Blog / Research
One of our newest internal evaluation tasks is one-shot assembly. A person constructs a small structure, and the robot copies it. We're evaluating our models on how well they can build Legos – end-to-end, from pixels to 100Hz actions. No task-specific engineering, no custom instructions: it sees what you build and replicates it.
Why this matters:
- Visual understanding: the model figures out “what to build” by looking at what is in front of it. Pixels in, Lego copies out.
- Next-level dexterity: Lego assembly demands sub-millimeter precision, careful re-grasps, nudges, and forceful interactions e.g. presses timed to the instant studs align (see one 3rd-party perspective).
- Sequential reasoning: for each brick, the model must choose the right one, orient it, stage it, and attach it correctly.
We were inspired by your suggestions on our previous Lego throwing demos, and as far as we know this is the world's first robot to assemble Legos with end-to-end visuomotor control. If you have tasks that you want to see robots do, we'd love to hear.

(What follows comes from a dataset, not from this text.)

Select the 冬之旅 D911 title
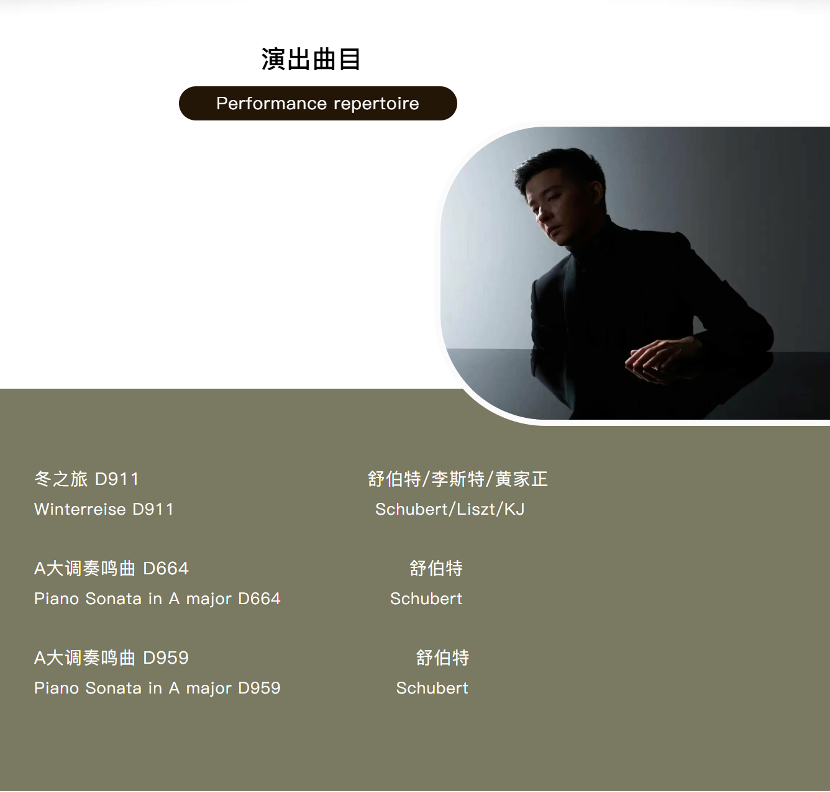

Note: there are expected bounds to the generalization of what's shown in the video: we've only tested model capabilities for 4-colored, 3-brick structures of two-by-four Lego bricks. Calculating how many possibilities this presents is not easy. (If this is easy for you, please reach out for a job.) If we agree that uncolored 3-brick combinations of two-by-four Lego bricks have 1,560 combinations, then having 4 color options for each of the 3 bricks gives 4 × 4 × 4 × 1,560 = 99,840 possible combinations.